All over the city, several Udupi restaurants have begun to lease out their properties to fast food chains and banks. The pace at which they have been shutting down has quickened in recent years due to rising costs and manpower shortage. If, as TOI had reported earlier, 150 restaurants shut between 2007 and 2011, in the past two years alone, 90 have folded up, many of them in south Mumbai, says Shashikant Shetty, secretary of AHAR (Association of Hotels and Restaurants).
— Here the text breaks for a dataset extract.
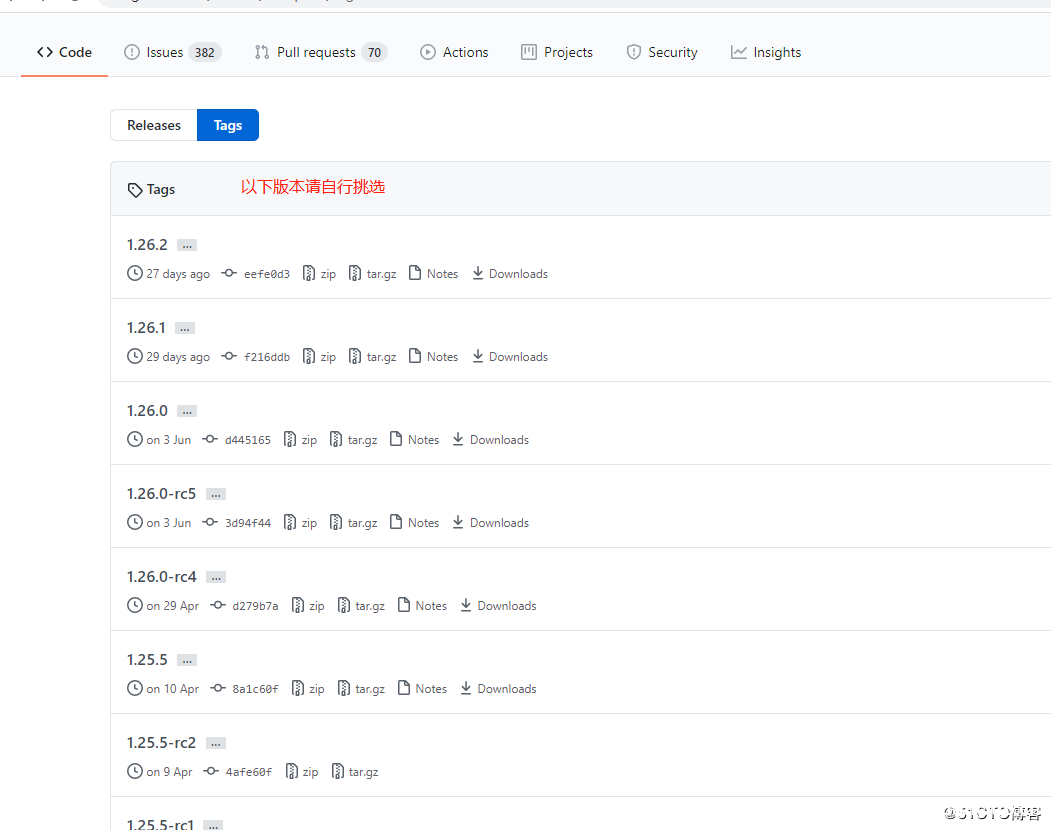Switch to the Releases view

click(x=153, y=125)
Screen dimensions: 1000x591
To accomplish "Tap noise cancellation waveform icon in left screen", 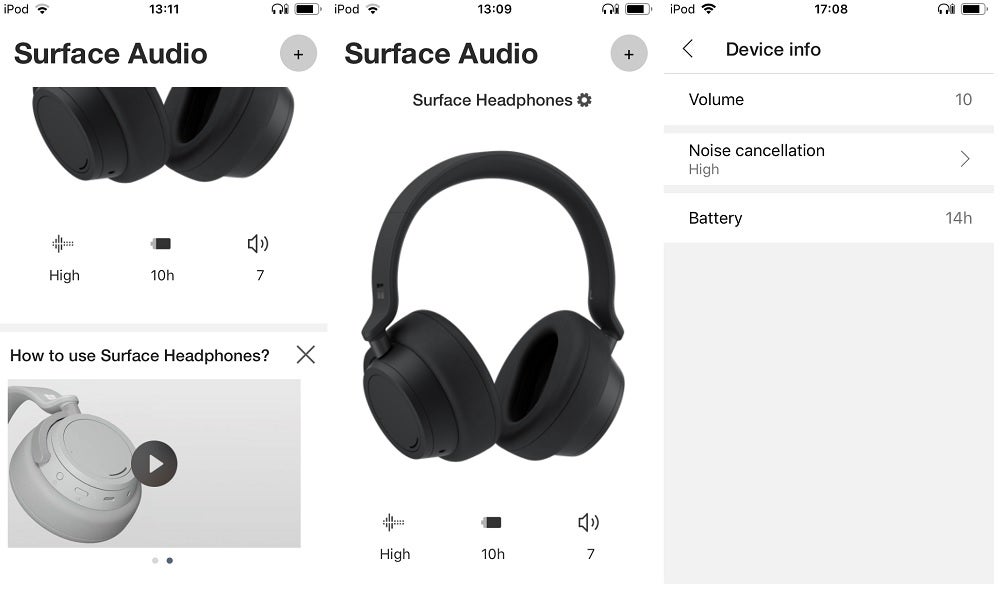I will pyautogui.click(x=63, y=244).
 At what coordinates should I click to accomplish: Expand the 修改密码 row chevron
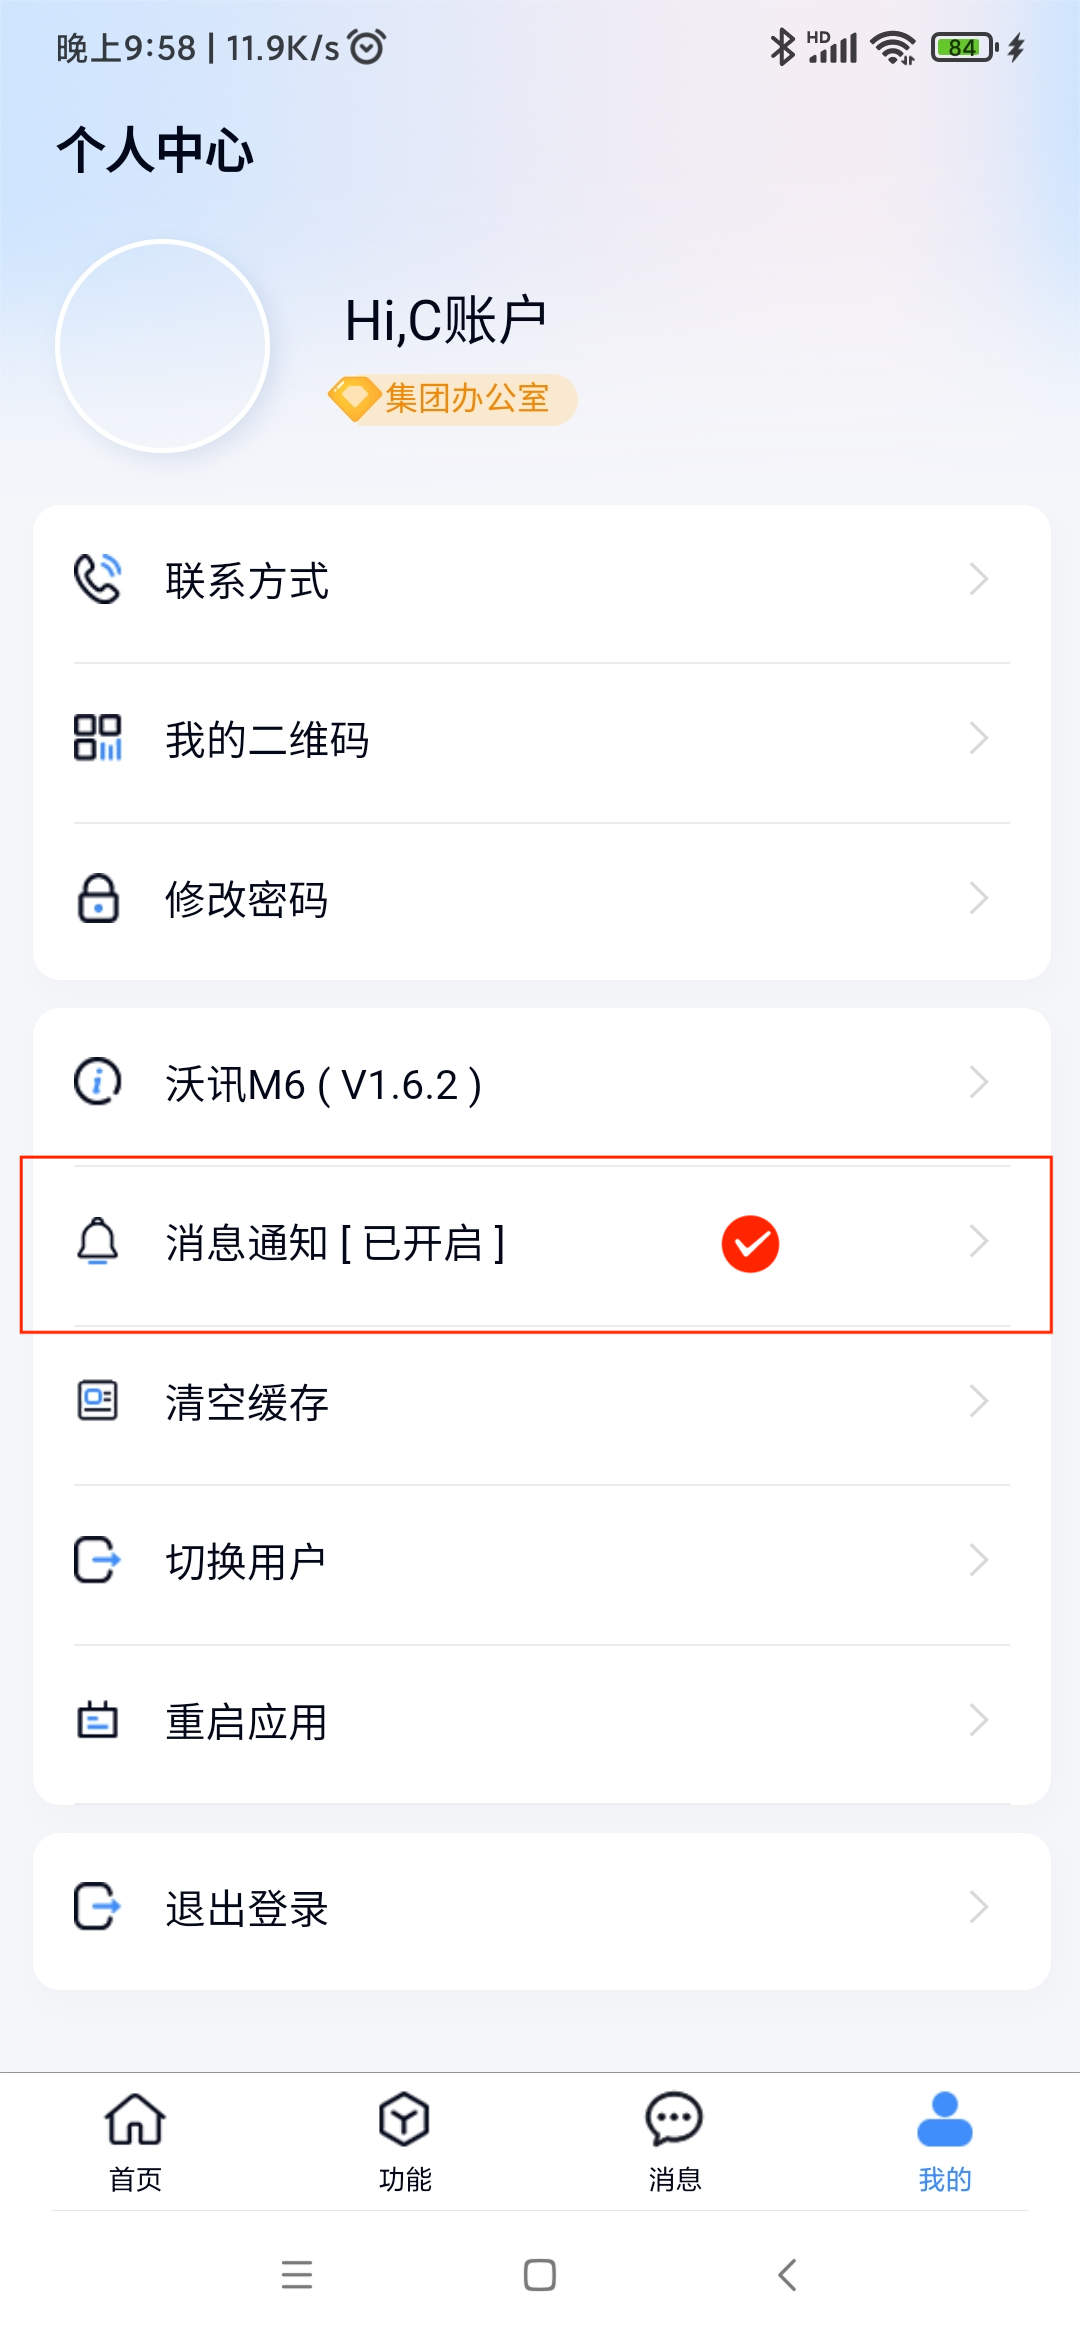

Chandrasekhar Shetty, who leased out the premises of his two-year-old establishment 'Flames' in CBD Belapur to McDonald's, says, "Four years ago, the restaurant's gas bill would come to Rs 50,000 a month; today, it is in the region of Rs 4.5 lakh." Besides, for grade two and grade three Udupi hotels, which boast a lower middle- class clientele, competition from roadside hawkers is another concern.

There is fear that several Udupi hotels are threatening to go down the Irani cafe road. Several are therefore now on the verge of shutting down. "They are all on ventilators in the ICU," is how hotelier Shrinivas Shetty puts it.

What's choking these idli-dosa enterpreneurs is not just the hike in various taxes but also red-tapism, says Shrinivas. Getting a registration licence, he explains, involves negotiating at least 45 to 50 municipal departments. "It's probably easier to get clearance for an AK-47," says the disenchanted Shrinivas, who owns the famous Aditi Restaurant in Parel, which made headlines in June this year for adding a footnote in the bill that poked fun at the government's policies. "It was frustration that made me add that footnote," confesses the hotelier, who had to shut down the AC section of his restaurant after the government included all AC eateries in its purview for paying service tax.

Moreover, the enduring image of the Mangalorean waiter with the trademark towel on his shoulder and pencil behind his ear, is growing scarce. "As literacy is growing, the younger generation finds it beneath them to clean tables and floors," says Chandrasekhar Shetty.

"It may not be a profitable transaction but it spares me the headache of finding staff," says the hotelier, adding that even the existing staff from Mangalore is starting to migrate back home since they own houses there and can earn almost as much as they do in Mumbai. Also, since property taxes and other expenses such as electricity and gas have increased, "it is difficult to provide accommodation to staff," says Chandrasekhar who runs hotel Ramakrishna in Vile Parle.

"Since the common man has to pay 5% service tax and 5% VAT for eating in these restaurants now, he prefers eating on the streets instead," says hotelier Santosh Shetty. "So these restaurants are leasing out premises to banks and smaller establishments that promise not only a good rent but also overdraft facilities," adds Santosh who misses the golden period of Udupis in the city, "the time when the mills were alive".

Between 1960 and 1985, idlis and dosas, he recalls, had begun to beat the city's gastronomic staple of 'pav usal and paatal bhaji'. "Though our parents had a nose for business, they did not upgrade their ambience as they lacked confidence," says Santosh, adding that they were nervous about answering customers in English. But education boosted the second generation to graduate to banquet halls and luxurious setups, says Santosh. However, in the mid?nineties, he found himself renting out his Vile Parle restaurant Shri Gurudev to McDonald's, which was looking for a street with busy pedestrian traffic.

Inflation has changed prices on the menu card drastically. "Everything from tomatoes to onions is costly and no one's willing to pay that much," says a hotelier.

Given the scenario, very soon, Udupi restaurants, whose USP was their service, will have to imitate the self?service models of their competitors. "We will have to use disposable plates," says Chandrasekar. Already, some hotels, especially those in the Fort area, are experimenting with it.

"Unless government policies change, we will reach a state where hoteliers won't have food to eat," says Shrinivas. Perhaps it is to avoid such a fate that a busy Udupi hotel in Thane has now taken off its famous warning: "This place is for eating, not meeting."